Descubrimos que somos muy frágiles, y deberíamos percibir también lo frágil que es esa prótesis que llamamos civilización. “Ya no somos salvajes; somos civilizados”. Ah, pero estos estos días vemos hordas de civilizados traspasando la frontera de la barbarie y saqueando supermercados. La piel de la civilización nos protege de nuestros instintos más peligrosos, de nuestro bárbaro interior…, igual que la piel de nuestro cuerpo nos defiende de las agresiones externas, pero es también muy delgada. Si en estas circunstancias, sin un problema real de desabastecimiento, nos comportamos así, ¿imaginan lo que sucedería si algún día llegara a cortarse de verdad el abastecimiento a las ciudades? No es una hipótesis descabellada; podría suceder: muchos de los recursos que alimentan nuestra tóxica forma de vida no son renovables y llegaríamos al colapso si no cambiamos el modelo. Entonces, ¿cuánto tardaríamos en convertirnos en lobos de Hobbes?
Si queremos que la piel de la civilización nos siga protegiendo (no me refiero a esta piel enferma, sino al conjunto de conocimientos y habilidades positivos que nuestra especie ha ido adquiriendo a lo largo del tiempo para lidiar mejor con el azar), deberíamos aprender de las actuales circunstancias para hacer algunas reformas. Las medidas excepcionales que se están adoptando para minimizar la crisis sanitaria habrían sido impensables hace unos pocos meses. Esto demuestra que, si una sociedad entera se lo propusiera también podría afrontar su problema existencial de sostenibilidad. Cuando para afrontar un problema de salud se está parando la maquinaria productiva hasta el punto que lo ha hecho, con un coste económico que antes habría parecido inasumible, ¿no podríamos ser también capaces de adaptarla a una forma de vida más humana y más acorde con los recursos disponibles? No son dos asuntos diferentes: deberíamos hacerlo si queremos evitar la verdadera Edad Media, que algunos han evocado estos días.
La actual crisis ha puesto de manifiesto que solo actuando como sociedad podemos resolver los grandes problemas. Por unos días, las políticas de interés social parecen imponerse a los dogmas y a la mano invisible del mercado, y nos damos cuenta de la importancia de contar con esos medios colectivos que el neoliberalismo se empeña denodadamente en erosionar porque le restan unos bocados de negocio. Si actuáramos como seres racionales, deberíamos salir de esta crisis con una sociedad reforzada frente a los piratas, frente a la infección del mortífero virus neoliberal.

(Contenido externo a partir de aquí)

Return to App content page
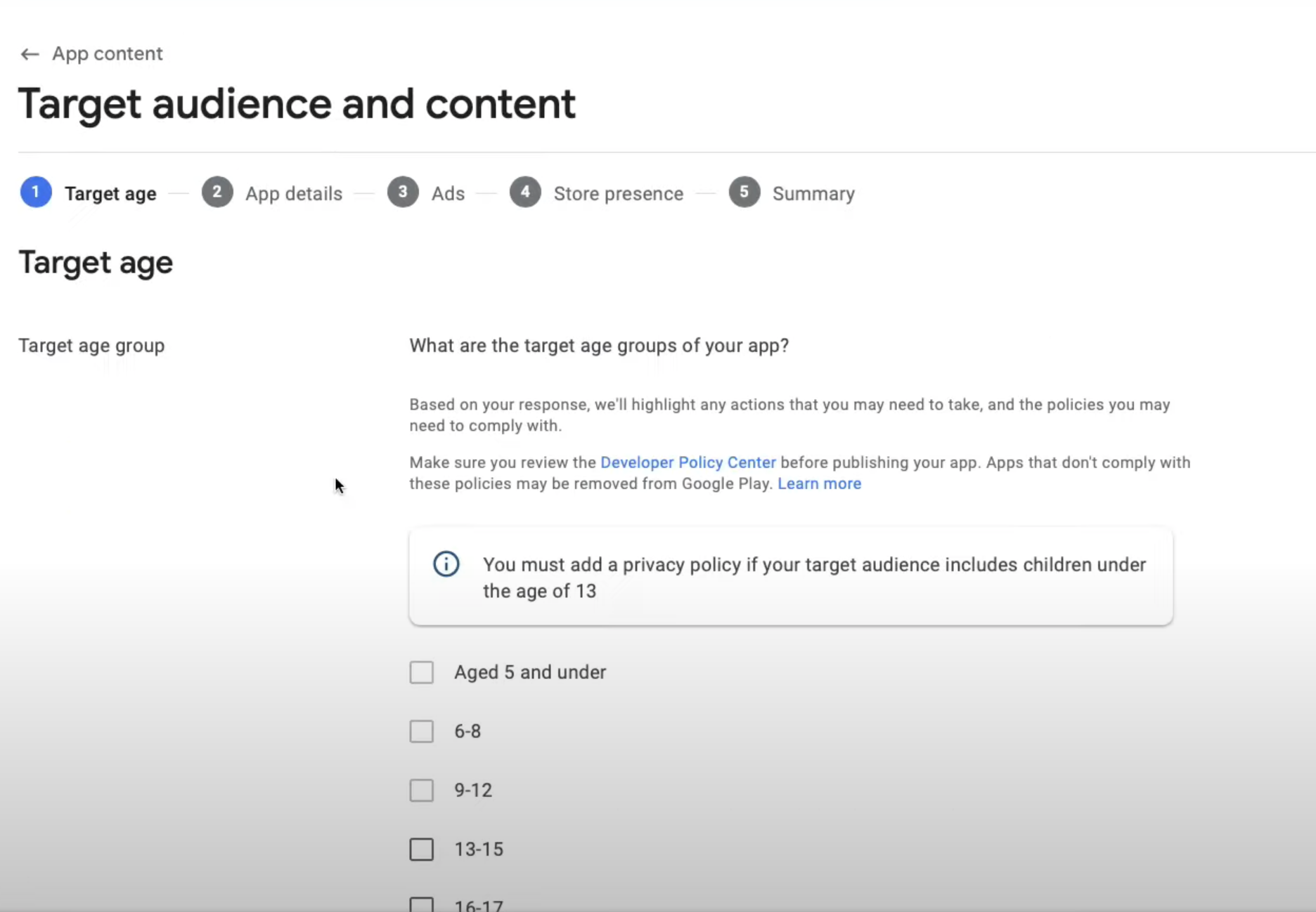 pyautogui.click(x=107, y=54)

No es este el lugar de explicar que la única solución para sanear el organismo colectivo y hacer un mundo viable pasa por una economía decrecentista, al servicio de las necesidades humanas universales y a la escala y en la medida que lo permitan los recursos disponibles. Es evidente que esto requiere una transformación de tal envergadura que no puede hacerse sin una confabulación universal de las voluntades. ¡Una utopía!, pero por una vez, sin que sirva de precedente, haré un esfuerzo de voluntarismo para apearme de mi natural escéptico: lo que vemos estos días demuestra que lo imposible es posible; pero, repito, deberíamos actuar, ay, como seres racionales. En fin, ojalá que la actual crisis sirviera para espabilarnos y que nos atreviéramos a adoptar, como ahora para combatir el virus, las medidas necesarias para organizar nuestra vida civilizada sobre una base más firme y más humana. Pero ya una vez se dijo eso de refundar el capitalismo. ¿Racionalidad? Me temo que una vez pasada la tormenta, volveremos a desterrar lo que pudo ser al reino de Utopía.